There is nothing more upsetting that the moment when you have to decide to get your parent care in a nursing home. It’s at that point that you realize that you can’t do it on your own and that their decline into old age has begun.
It’s frustrating and upsetting to have to move your loved one out of their home and into a new residence. It can be scary, too. After all, there are serious cases of nursing home abuse and neglect that you’ve read about. If that happened to someone you loved, then you’d be beside yourself.
Fortunately, there are some things you can do to protect your loved one. One of them is knowing the signs of abuse, so you can stop it.
What are the signs of nursing home abuse?

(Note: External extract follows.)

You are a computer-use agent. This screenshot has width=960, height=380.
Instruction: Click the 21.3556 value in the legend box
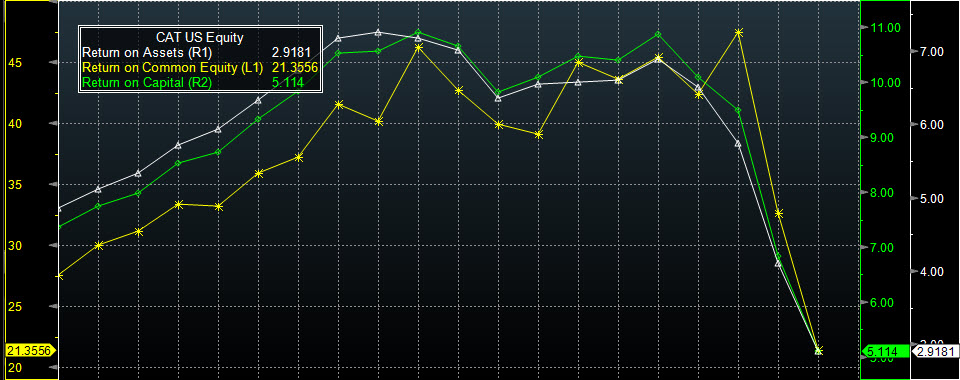point(295,67)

There are dozens of things you can look for and recognize that aren’t right, but the primary signs to look for include:
- Poor hygiene
- Unsanitary conditions
- Unexplained injuries
- A loss of lack of mobility
- Psychological issues
- Physical issues
For example, if you take your mother to a nursing home in good health, you might be shocked if no longer than a month later she has developed an infection from a lack of cleanliness. You might be alarmed to the potential for abuse or neglect if she suddenly loses several pounds, too, because of the facility’s failure to take her to dinner or to bring meals to her.
Not all abuse is physical. Some is psychological. If you see major changes in a loved one’s behavior, that’s a cause for concern, too. For example, if your normally excitable parent is suddenly depressed or scared when nurses or aides come to the room, there is something wrong that needs to be addressed right away.
Similarly, if your loved one is in good health but suddenly starts having multiple falls or infections, it begs the question of what is happening to lead to these issues. While a single fall or infection might just be a sign of declining health, repeat offenses are something that you always need to look into.
The majority of health care providers in the United States’ nursing homes do have your loved one’s best interests at heart. It’s still important for you to check on them regularly and to make sure you look for signs of abuse or neglect, since those actions could lead to injuries or death.